Exercise instructions:
Answer these questions from the IPv6 tunnel discussion:
1. What prefix length does the first poster suggest for the client and server addresses?
2. According to cholzhauer, what do all tunnelbrokers hand out?
3. According to jgeorge, what is simpler on HE's end to expect?

Reading text:
====
Why can it not be, in the IPv6 world, that i am not simply given a single publically routable IP address block (e.g. 2001:470:1f10:1178:x:x:x:x), and then the address of a default gateway (e.g. 2001:470:1f10:1178:x:x:x:x)

i can't think of a reason why i (as one customer) have a single default IPv6 gateway address (that nobody else can use). Nor can i understand why my router applicance needs to have a particular ipv6 address. Surely my endpoint device could pick an address of 2001:470:1f10:1178:0:0:0:254 rather than 2001:470:1f10:1178:0:0:0:2, and everything can still work.

And strictly speaking, shouldn't the client and server addresses be:

- 2001:470:1f10:1178::1/127
- 2001:470:1f10:1178::2/127






It's important to note that everything working. i copy this number here, copy that number there, and everything works. i don't know why it works. i don't know why this particular number goes here, and not that number. i don't know why this particular number even exists.

i'm trying to learn because i want to become a better human being. i want to learn so i can further the limits of human knowledge for all mankind.

i want to learn because if i can understand the why, then the how becomes intuitave and obvious.

cholzhauer

The short answer?  Just because.

That's how all tunnelbrokers do it...one /64 for your tunnel traffic and another /64 or /48 for your devices.  I assume it has something to do with routing; the HE staff would be able to fill in the details.  I know I couldn't do it with just one /64.  I have the server /64 between me and HE (applied to the outside interface of my router) and I use the client /64 on the inside interface of my firewall.  Without splitting the /64 into something smaller (bad idea) I wouldn't be able to route traffic.


jgeorge

Your questions are all perfectly valid, there's really no reason such a setup *wouldn't* work, really, other than the fact that it's just not done that way.

I know it seems wasteful to assign you an entire /64 just for 2 addresses in a point to point network, but that's just how it's set up here.

Your point to point network allows you to establish connectivity from one router in your network to HE. It's simpler on HE's end to expect all traffic from your tunnel to be coming from one specific known IP address (your side of the tunnel).  Basically making the tunnel endpoint part of your local routed network would put some responsibility for routing across your local network on HE's end, which is a) probably not what everyone operating a tunnel would want, and b) probably more management on HE's side than they'd be willing to give away for free.  Having this point to point subnet gives them one endpoint to manage, and gives you one endpoint to manage as the default route in your own network.
====
Material provided:

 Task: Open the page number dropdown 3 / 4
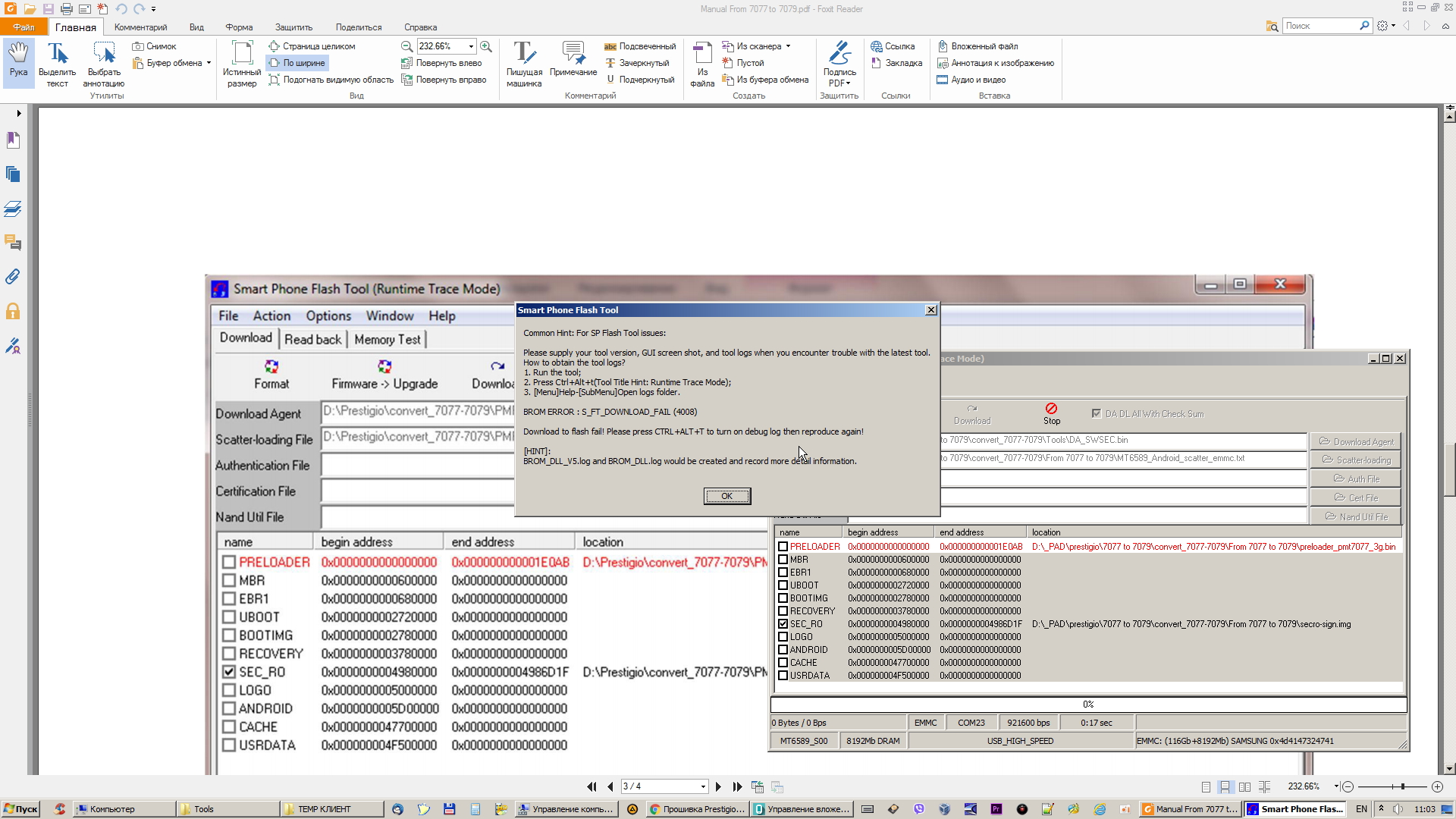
====
The answer:
1. /127
2. One /64 for tunnel traffic and another /64 or /48 for the customer's devices.
3. That all traffic from the tunnel comes from one specific known IP address, the customer's side of the tunnel.